### Raw data
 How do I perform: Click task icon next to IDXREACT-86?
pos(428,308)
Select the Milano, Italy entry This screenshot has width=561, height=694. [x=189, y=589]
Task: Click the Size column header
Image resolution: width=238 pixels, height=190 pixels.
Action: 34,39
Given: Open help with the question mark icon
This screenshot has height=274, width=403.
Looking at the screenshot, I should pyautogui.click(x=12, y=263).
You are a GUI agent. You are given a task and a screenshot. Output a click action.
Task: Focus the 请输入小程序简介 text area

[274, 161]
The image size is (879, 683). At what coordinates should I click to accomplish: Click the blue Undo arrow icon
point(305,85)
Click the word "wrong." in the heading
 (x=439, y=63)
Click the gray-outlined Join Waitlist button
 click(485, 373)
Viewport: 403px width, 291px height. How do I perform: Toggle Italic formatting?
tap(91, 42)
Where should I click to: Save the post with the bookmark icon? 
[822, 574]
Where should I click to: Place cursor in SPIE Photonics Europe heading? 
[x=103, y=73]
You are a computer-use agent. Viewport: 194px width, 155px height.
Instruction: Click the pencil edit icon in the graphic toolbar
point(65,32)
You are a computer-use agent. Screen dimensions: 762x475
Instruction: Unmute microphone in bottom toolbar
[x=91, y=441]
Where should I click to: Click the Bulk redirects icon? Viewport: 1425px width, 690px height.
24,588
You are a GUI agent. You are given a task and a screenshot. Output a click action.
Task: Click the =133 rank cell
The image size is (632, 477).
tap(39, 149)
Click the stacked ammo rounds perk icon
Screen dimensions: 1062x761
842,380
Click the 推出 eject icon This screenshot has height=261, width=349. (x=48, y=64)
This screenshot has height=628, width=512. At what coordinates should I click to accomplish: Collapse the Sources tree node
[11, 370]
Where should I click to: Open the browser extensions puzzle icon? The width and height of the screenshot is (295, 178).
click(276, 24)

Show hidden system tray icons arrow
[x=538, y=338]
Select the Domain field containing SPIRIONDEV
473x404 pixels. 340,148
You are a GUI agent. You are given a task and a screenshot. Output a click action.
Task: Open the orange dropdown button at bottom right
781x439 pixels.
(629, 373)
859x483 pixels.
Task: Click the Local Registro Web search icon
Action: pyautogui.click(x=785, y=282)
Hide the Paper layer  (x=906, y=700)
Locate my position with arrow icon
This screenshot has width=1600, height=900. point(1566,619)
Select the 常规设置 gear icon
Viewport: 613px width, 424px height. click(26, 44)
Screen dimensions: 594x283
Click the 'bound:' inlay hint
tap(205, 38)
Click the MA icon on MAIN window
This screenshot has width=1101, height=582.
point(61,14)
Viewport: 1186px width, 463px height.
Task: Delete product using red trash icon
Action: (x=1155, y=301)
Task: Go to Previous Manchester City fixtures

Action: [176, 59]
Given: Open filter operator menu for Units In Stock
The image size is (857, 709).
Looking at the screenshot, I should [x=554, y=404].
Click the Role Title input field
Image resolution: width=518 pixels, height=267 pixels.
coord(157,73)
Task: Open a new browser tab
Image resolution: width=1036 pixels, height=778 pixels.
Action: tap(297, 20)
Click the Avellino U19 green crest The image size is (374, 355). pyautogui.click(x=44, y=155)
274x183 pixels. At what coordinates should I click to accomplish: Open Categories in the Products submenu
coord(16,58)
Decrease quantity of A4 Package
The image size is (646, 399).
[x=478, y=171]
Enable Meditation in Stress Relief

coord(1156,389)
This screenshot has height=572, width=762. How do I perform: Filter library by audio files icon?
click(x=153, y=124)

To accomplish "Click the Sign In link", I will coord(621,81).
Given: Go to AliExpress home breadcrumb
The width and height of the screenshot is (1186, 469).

### Task objective
Retype the records above exactly as they appear.

### Solution to this problem
 How do I perform: Click task icon next to IDXREACT-86?
pos(428,308)
Select the Milano, Italy entry This screenshot has width=561, height=694. [x=189, y=589]
Task: Click the Size column header
Image resolution: width=238 pixels, height=190 pixels.
Action: 34,39
Given: Open help with the question mark icon
This screenshot has height=274, width=403.
Looking at the screenshot, I should pyautogui.click(x=12, y=263).
You are a GUI agent. You are given a task and a screenshot. Output a click action.
Task: Focus the 请输入小程序简介 text area

[274, 161]
The image size is (879, 683). At what coordinates should I click to accomplish: Click the blue Undo arrow icon
point(305,85)
Click the word "wrong." in the heading
 (x=439, y=63)
Click the gray-outlined Join Waitlist button
 click(485, 373)
Viewport: 403px width, 291px height. How do I perform: Toggle Italic formatting?
tap(91, 42)
Where should I click to: Save the post with the bookmark icon? 
[822, 574]
Where should I click to: Place cursor in SPIE Photonics Europe heading? 
[x=103, y=73]
You are a computer-use agent. Viewport: 194px width, 155px height.
Instruction: Click the pencil edit icon in the graphic toolbar
point(65,32)
You are a computer-use agent. Screen dimensions: 762x475
Instruction: Unmute microphone in bottom toolbar
[x=91, y=441]
Where should I click to: Click the Bulk redirects icon? Viewport: 1425px width, 690px height.
24,588
You are a GUI agent. You are given a task and a screenshot. Output a click action.
Task: Click the =133 rank cell
The image size is (632, 477).
tap(39, 149)
Click the stacked ammo rounds perk icon
Screen dimensions: 1062x761
842,380
Click the 推出 eject icon This screenshot has height=261, width=349. (x=48, y=64)
This screenshot has height=628, width=512. At what coordinates should I click to accomplish: Collapse the Sources tree node
[11, 370]
Where should I click to: Open the browser extensions puzzle icon? The width and height of the screenshot is (295, 178).
click(276, 24)

Show hidden system tray icons arrow
[x=538, y=338]
Select the Domain field containing SPIRIONDEV
473x404 pixels. 340,148
You are a GUI agent. You are given a task and a screenshot. Output a click action.
Task: Open the orange dropdown button at bottom right
781x439 pixels.
(629, 373)
859x483 pixels.
Task: Click the Local Registro Web search icon
Action: pyautogui.click(x=785, y=282)
Hide the Paper layer  (x=906, y=700)
Locate my position with arrow icon
This screenshot has width=1600, height=900. point(1566,619)
Select the 常规设置 gear icon
Viewport: 613px width, 424px height. click(26, 44)
Screen dimensions: 594x283
Click the 'bound:' inlay hint
tap(205, 38)
Click the MA icon on MAIN window
This screenshot has width=1101, height=582.
point(61,14)
Viewport: 1186px width, 463px height.
Task: Delete product using red trash icon
Action: (x=1155, y=301)
Task: Go to Previous Manchester City fixtures

Action: [176, 59]
Given: Open filter operator menu for Units In Stock
The image size is (857, 709).
Looking at the screenshot, I should [x=554, y=404].
Click the Role Title input field
Image resolution: width=518 pixels, height=267 pixels.
coord(157,73)
Task: Open a new browser tab
Image resolution: width=1036 pixels, height=778 pixels.
Action: tap(297, 20)
Click the Avellino U19 green crest The image size is (374, 355). pyautogui.click(x=44, y=155)
274x183 pixels. At what coordinates should I click to accomplish: Open Categories in the Products submenu
coord(16,58)
Decrease quantity of A4 Package
The image size is (646, 399).
[x=478, y=171]
Enable Meditation in Stress Relief

coord(1156,389)
This screenshot has height=572, width=762. How do I perform: Filter library by audio files icon?
click(x=153, y=124)

To accomplish "Click the Sign In link", I will coord(621,81).
Given: Go to AliExpress home breadcrumb
The width and height of the screenshot is (1186, 469).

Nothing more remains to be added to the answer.